Burning down buildings, spiking trees, bombing whaling ships, and poisoning fruit juice. These are examples of protest by groups known as eco-extremist or eco-terrorism groups. The Federal Bureau of Investigation (FBI) describes eco-terrorism as, “ the use or threatened use of violence of a criminal nature against innocent victims or property by an environmentally-oriented, subnational group for environmental-political reasons, or aimed at an audience beyond the target, often of a symbolic nature.” Simply, ecoterrorism can be thought of as acts of violence in support of environmentalism.

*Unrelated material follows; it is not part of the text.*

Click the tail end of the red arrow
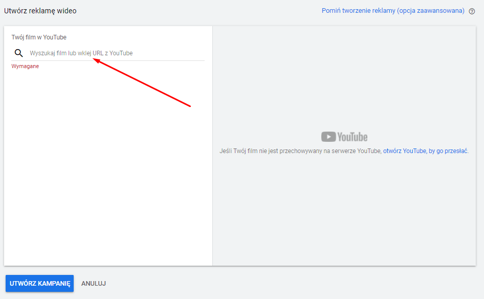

The documentary-style reality show “Whale Wars” follows an extremist group that throws bombs at whaling ships to discourage them from whaling. Instead of convincing them to stop, the bombs anger the whalers. Groups like Greenpeace have been working peacefully to negotiate the termination of whaling, and they have been successful. For example, in 2010 Greenpeace Japan activists worked with retailers to significantly cut the demand for whale meat, which in turn decreased the number of whales hunted. Also through campaigning, Greenpeace has helped the people of Japan become aware of corruption in the Fisheries Agency of Japan (FAJ) and the whaling industry. The FAJ has since acknowledge this corruption and started to right the wrongs of the Japanese whaling industry, resulting in a reported 30% drop in whale meat sales as of January 2011.

Can extreme tactics ever result in forward progress similar to the progress Greenpeace has made in Japan?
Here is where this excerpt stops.